• _TO DO_
Reproduce each of the entries that follow, exactly.

☆ ☆ ☆ ☆

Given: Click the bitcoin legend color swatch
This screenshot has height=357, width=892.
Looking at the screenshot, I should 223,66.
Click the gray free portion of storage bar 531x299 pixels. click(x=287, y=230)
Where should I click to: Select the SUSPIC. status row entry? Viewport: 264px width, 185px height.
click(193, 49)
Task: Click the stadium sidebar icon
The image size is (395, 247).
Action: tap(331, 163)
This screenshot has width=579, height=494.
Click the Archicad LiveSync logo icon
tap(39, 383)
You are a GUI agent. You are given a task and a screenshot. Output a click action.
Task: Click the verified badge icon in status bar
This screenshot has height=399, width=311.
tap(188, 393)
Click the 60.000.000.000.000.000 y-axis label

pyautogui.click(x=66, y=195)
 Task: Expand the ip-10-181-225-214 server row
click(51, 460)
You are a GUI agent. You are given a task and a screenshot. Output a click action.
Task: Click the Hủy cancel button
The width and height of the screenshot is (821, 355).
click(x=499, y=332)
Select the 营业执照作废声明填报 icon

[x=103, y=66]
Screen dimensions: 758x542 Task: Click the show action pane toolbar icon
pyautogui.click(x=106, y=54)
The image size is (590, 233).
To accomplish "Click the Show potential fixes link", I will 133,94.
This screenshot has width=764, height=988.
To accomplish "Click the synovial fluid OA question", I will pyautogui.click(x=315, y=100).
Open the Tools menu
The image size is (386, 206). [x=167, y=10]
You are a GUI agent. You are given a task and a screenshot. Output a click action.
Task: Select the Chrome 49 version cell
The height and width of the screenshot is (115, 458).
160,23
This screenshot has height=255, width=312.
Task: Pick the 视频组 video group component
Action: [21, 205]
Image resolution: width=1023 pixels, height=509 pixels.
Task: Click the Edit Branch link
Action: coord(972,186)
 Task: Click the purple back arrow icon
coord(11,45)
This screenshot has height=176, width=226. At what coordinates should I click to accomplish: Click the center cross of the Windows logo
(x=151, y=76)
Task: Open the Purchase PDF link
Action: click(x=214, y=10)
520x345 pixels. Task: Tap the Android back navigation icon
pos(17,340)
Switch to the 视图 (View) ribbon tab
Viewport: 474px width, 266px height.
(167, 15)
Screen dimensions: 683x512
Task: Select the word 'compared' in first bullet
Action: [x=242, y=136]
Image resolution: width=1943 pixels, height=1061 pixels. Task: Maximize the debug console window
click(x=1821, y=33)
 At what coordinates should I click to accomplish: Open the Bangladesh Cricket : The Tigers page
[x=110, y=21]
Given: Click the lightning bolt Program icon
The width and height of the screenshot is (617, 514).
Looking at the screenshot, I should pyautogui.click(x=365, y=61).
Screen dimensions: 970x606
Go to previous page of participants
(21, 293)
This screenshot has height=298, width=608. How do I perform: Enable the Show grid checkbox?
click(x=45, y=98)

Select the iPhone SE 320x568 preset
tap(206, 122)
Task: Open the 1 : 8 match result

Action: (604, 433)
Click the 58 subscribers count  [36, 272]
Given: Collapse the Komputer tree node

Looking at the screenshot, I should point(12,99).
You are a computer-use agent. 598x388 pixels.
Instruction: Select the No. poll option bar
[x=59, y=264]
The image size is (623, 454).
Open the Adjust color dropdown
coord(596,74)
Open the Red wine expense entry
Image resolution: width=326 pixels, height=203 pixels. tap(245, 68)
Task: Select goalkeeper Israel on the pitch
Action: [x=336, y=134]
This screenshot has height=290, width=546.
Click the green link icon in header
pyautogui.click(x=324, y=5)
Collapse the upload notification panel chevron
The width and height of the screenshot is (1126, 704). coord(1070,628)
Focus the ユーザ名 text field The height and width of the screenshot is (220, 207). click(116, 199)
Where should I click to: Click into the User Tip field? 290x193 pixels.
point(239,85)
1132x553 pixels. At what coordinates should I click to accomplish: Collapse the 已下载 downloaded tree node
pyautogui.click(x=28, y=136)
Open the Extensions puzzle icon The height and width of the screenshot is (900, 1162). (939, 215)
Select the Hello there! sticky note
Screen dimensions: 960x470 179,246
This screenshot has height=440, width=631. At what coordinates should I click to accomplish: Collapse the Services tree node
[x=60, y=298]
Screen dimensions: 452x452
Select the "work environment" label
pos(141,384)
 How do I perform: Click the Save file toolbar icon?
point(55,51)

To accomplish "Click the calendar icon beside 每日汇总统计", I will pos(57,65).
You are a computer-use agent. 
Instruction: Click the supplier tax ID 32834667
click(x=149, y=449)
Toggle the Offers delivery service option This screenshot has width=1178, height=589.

☆ ☆ ☆ ☆

• _TASK OUTPUT_
Given: Click the bitcoin legend color swatch
This screenshot has height=357, width=892.
Looking at the screenshot, I should 223,66.
Click the gray free portion of storage bar 531x299 pixels. click(x=287, y=230)
Where should I click to: Select the SUSPIC. status row entry? Viewport: 264px width, 185px height.
click(193, 49)
Task: Click the stadium sidebar icon
The image size is (395, 247).
Action: tap(331, 163)
This screenshot has width=579, height=494.
Click the Archicad LiveSync logo icon
tap(39, 383)
You are a GUI agent. You are given a task and a screenshot. Output a click action.
Task: Click the verified badge icon in status bar
This screenshot has height=399, width=311.
tap(188, 393)
Click the 60.000.000.000.000.000 y-axis label

pyautogui.click(x=66, y=195)
 Task: Expand the ip-10-181-225-214 server row
click(51, 460)
You are a GUI agent. You are given a task and a screenshot. Output a click action.
Task: Click the Hủy cancel button
The width and height of the screenshot is (821, 355).
click(x=499, y=332)
Select the 营业执照作废声明填报 icon

[x=103, y=66]
Screen dimensions: 758x542 Task: Click the show action pane toolbar icon
pyautogui.click(x=106, y=54)
The image size is (590, 233).
To accomplish "Click the Show potential fixes link", I will 133,94.
This screenshot has width=764, height=988.
To accomplish "Click the synovial fluid OA question", I will pyautogui.click(x=315, y=100).
Open the Tools menu
The image size is (386, 206). [x=167, y=10]
You are a GUI agent. You are given a task and a screenshot. Output a click action.
Task: Select the Chrome 49 version cell
The height and width of the screenshot is (115, 458).
160,23
This screenshot has height=255, width=312.
Task: Pick the 视频组 video group component
Action: [21, 205]
Image resolution: width=1023 pixels, height=509 pixels.
Task: Click the Edit Branch link
Action: coord(972,186)
 Task: Click the purple back arrow icon
coord(11,45)
This screenshot has height=176, width=226. At what coordinates should I click to accomplish: Click the center cross of the Windows logo
(x=151, y=76)
Task: Open the Purchase PDF link
Action: click(x=214, y=10)
520x345 pixels. Task: Tap the Android back navigation icon
pos(17,340)
Switch to the 视图 (View) ribbon tab
Viewport: 474px width, 266px height.
(167, 15)
Screen dimensions: 683x512
Task: Select the word 'compared' in first bullet
Action: [x=242, y=136]
Image resolution: width=1943 pixels, height=1061 pixels. Task: Maximize the debug console window
click(x=1821, y=33)
 At what coordinates should I click to accomplish: Open the Bangladesh Cricket : The Tigers page
[x=110, y=21]
Given: Click the lightning bolt Program icon
The width and height of the screenshot is (617, 514).
Looking at the screenshot, I should pyautogui.click(x=365, y=61).
Screen dimensions: 970x606
Go to previous page of participants
(21, 293)
This screenshot has height=298, width=608. How do I perform: Enable the Show grid checkbox?
click(x=45, y=98)

Select the iPhone SE 320x568 preset
tap(206, 122)
Task: Open the 1 : 8 match result

Action: (604, 433)
Click the 58 subscribers count  [36, 272]
Given: Collapse the Komputer tree node

Looking at the screenshot, I should point(12,99).
You are a computer-use agent. 598x388 pixels.
Instruction: Select the No. poll option bar
[x=59, y=264]
The image size is (623, 454).
Open the Adjust color dropdown
coord(596,74)
Open the Red wine expense entry
Image resolution: width=326 pixels, height=203 pixels. tap(245, 68)
Task: Select goalkeeper Israel on the pitch
Action: [x=336, y=134]
This screenshot has height=290, width=546.
Click the green link icon in header
pyautogui.click(x=324, y=5)
Collapse the upload notification panel chevron
The width and height of the screenshot is (1126, 704). coord(1070,628)
Focus the ユーザ名 text field The height and width of the screenshot is (220, 207). click(116, 199)
Where should I click to: Click into the User Tip field? 290x193 pixels.
point(239,85)
1132x553 pixels. At what coordinates should I click to accomplish: Collapse the 已下载 downloaded tree node
pyautogui.click(x=28, y=136)
Open the Extensions puzzle icon The height and width of the screenshot is (900, 1162). (939, 215)
Select the Hello there! sticky note
Screen dimensions: 960x470 179,246
This screenshot has height=440, width=631. At what coordinates should I click to accomplish: Collapse the Services tree node
[x=60, y=298]
Screen dimensions: 452x452
Select the "work environment" label
pos(141,384)
 How do I perform: Click the Save file toolbar icon?
point(55,51)

To accomplish "Click the calendar icon beside 每日汇总统计", I will pos(57,65).
You are a computer-use agent. 
Instruction: Click the supplier tax ID 32834667
click(x=149, y=449)
Toggle the Offers delivery service option This screenshot has width=1178, height=589.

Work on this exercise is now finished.